Nobody survives as long as Cisco has by being stupid, but IBM juggled the present and future successfully for a longer period by far, and IBM seems to have slipped up in managing the current virtualization-and-cloud shift.  Cisco could mess up in facing the current open-device challenge.  That’s particularly true given that Cisco tends to spread a soothing oil of positioning over a troubled market, relying on the fact that it’s a leader in networking to protect itself until change is inescapable.  This has been called the “fast-follower” strategy, and this time it poses a risk of being a “first-left-behind” strategy instead.  Some very big players are already moving.

Who might win, then?  In a period of market convulsion, winners are often selected by serendipity.  There are always avenues of change that pan out faster, pay off better, than average.  Some smaller companies will be accidentally positioned in one such niche, and a smaller number may see the opportunities in advance and get positioned.  For mid-tier vendors, this figure-it-out-first approach could be particularly rewarding because they have some market credibility to leverage.  Smaller players will need to position with great verve and flair and aim to be acquired by companies like Cisco when the opportunities become clear.

One candidate group of smaller players is the SD-WAN vendors.  Most of them realize by now that overlay services are the game, not simply extending VPNs beyond MPLS.  Most have also realized that hosted functionality is better than fixed appliances, because they have to embrace putting SD-WAN endpoints in the cloud.  Thus, they have all the pieces needed, technically speaking, to address the opportunity.

The problem this group faces is their VCs.  The litany of “laser focus” that I’ve heard from VCs for decades hasn’t changed in modern times, and it reflects the notion that you toss ten million or so at somebody and see if they get traction.  If not, you let them die.  There have been some M&A deals in the space, which may induce the VCs with remaining companies to stay the traditional, narrow, course.
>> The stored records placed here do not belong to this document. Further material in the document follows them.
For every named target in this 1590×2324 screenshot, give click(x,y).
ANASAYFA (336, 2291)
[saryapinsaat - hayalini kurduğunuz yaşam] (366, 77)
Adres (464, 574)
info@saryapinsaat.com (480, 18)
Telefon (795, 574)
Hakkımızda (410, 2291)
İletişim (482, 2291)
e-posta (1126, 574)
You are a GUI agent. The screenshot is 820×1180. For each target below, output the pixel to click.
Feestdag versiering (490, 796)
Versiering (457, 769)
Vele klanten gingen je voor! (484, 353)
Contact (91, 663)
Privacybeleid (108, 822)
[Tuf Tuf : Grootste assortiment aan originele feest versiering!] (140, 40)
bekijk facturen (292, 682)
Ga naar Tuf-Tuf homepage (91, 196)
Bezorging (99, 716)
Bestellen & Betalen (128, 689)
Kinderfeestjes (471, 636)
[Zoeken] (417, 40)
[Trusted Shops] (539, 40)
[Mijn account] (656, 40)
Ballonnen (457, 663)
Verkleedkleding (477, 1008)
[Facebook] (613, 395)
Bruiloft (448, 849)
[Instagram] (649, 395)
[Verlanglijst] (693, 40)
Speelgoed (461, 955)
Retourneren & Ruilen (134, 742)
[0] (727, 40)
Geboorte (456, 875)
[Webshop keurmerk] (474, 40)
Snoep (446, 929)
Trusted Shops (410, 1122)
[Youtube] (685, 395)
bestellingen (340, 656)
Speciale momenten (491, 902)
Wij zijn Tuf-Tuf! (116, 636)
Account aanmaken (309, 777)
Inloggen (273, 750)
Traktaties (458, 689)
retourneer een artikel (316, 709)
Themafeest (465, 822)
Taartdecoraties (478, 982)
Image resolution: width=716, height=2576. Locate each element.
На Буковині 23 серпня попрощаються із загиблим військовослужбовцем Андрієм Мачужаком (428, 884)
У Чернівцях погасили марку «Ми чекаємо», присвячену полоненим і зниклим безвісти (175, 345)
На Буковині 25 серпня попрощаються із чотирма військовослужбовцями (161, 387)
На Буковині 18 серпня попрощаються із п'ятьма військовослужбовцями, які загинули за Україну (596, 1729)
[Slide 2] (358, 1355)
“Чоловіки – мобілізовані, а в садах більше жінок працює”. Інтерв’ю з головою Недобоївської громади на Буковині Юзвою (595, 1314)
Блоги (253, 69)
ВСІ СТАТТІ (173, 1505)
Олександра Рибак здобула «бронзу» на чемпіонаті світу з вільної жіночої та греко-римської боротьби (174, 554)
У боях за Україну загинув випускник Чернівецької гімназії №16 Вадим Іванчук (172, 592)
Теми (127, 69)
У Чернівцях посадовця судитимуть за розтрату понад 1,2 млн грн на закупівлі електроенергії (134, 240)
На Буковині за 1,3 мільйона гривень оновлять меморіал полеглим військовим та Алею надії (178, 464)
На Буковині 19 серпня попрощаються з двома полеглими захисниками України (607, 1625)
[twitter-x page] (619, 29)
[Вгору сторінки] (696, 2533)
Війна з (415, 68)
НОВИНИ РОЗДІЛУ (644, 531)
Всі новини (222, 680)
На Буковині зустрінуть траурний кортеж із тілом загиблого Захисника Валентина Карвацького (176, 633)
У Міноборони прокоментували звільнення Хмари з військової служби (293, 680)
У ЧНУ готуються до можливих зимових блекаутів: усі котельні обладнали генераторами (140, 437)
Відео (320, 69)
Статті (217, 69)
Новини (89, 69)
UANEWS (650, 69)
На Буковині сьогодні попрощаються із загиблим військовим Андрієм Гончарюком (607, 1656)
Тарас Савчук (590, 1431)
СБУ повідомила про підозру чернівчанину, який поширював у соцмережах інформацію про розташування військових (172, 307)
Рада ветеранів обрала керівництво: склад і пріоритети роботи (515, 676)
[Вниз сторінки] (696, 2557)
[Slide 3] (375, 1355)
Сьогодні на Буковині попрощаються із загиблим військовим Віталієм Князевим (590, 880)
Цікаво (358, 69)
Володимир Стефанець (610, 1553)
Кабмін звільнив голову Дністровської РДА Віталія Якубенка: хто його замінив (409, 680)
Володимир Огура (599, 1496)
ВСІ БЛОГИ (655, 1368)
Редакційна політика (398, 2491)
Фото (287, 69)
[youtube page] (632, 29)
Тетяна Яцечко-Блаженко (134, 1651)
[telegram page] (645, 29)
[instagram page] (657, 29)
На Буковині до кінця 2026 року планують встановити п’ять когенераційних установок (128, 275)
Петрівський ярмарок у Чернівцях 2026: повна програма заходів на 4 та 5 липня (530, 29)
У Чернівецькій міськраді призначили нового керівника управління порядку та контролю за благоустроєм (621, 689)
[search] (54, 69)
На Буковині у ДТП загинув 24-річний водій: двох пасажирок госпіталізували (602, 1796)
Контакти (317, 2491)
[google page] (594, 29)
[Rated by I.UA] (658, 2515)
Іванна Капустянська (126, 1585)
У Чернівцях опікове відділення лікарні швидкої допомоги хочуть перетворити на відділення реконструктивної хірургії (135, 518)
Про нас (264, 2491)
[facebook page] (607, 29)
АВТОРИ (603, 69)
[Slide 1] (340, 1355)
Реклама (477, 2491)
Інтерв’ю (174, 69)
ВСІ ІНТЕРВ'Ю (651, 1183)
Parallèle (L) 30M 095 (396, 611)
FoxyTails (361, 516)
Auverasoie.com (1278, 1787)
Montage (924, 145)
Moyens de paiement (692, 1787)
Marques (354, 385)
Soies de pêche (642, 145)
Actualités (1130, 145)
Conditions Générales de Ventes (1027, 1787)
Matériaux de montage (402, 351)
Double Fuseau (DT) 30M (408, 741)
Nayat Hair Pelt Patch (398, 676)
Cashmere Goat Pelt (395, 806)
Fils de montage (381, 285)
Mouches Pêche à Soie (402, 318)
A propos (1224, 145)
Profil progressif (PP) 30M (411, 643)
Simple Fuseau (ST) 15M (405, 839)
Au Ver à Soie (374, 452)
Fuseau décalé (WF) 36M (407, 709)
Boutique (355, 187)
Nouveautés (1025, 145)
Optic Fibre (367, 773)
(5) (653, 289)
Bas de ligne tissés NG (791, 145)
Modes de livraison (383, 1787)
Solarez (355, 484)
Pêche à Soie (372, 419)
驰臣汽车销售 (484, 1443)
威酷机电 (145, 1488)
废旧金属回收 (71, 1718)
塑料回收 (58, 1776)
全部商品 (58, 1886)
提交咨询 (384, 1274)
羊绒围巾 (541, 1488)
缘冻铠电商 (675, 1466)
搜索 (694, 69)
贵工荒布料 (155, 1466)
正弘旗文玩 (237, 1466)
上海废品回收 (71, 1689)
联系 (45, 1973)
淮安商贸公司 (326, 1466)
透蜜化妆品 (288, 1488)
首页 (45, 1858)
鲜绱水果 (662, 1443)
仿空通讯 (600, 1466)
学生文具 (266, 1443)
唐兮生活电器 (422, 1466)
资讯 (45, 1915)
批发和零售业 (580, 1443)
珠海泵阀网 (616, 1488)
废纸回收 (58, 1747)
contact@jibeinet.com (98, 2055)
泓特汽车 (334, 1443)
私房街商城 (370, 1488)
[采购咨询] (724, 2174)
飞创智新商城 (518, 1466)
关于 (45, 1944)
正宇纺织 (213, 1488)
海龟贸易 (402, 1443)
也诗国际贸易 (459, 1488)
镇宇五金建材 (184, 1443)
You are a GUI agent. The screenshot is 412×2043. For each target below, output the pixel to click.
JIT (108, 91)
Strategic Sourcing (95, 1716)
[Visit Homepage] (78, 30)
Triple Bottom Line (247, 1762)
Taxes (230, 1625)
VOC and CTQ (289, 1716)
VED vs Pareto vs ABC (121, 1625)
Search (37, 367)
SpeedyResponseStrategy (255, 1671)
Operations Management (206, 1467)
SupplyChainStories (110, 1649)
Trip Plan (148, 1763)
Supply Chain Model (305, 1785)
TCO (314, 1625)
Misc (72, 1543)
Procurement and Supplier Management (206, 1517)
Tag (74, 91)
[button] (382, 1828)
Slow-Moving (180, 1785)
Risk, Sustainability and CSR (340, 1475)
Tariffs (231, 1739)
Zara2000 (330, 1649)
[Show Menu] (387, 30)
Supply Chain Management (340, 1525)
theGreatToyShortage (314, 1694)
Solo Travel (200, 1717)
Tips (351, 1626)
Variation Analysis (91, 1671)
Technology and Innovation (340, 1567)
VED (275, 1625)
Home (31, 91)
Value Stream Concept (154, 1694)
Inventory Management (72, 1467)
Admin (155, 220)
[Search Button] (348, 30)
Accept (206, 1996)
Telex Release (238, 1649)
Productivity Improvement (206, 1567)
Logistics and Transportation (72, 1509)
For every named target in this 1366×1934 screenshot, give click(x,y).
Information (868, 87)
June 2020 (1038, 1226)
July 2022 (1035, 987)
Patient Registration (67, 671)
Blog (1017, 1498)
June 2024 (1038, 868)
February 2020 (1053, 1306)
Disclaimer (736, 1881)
Another candidate is the SDN players, but in my view they have more baggage to contend with.  Yes, they typically have more backing (those who have survived), but the fact is that the open movement is an impediment to early SDN adoption, or broader adoption.  If you can make legacy routing and switching open, why test out totally new centrally controlled paradigms?

Specialty startups focusing on open-model networking seem unlikely at this point; it’s hard to raise money to promote commoditization.  Other players, especially those in the SD-WAN space and some SDN players, could jump on this, and of course hardware vendors might focus on building the appliances and supplying supported but open software.  The big players?  They’ll likely wait till something really gets going, then buy the startups.  That will give them technology options, but for their business model, there’s no stopping the open movement now.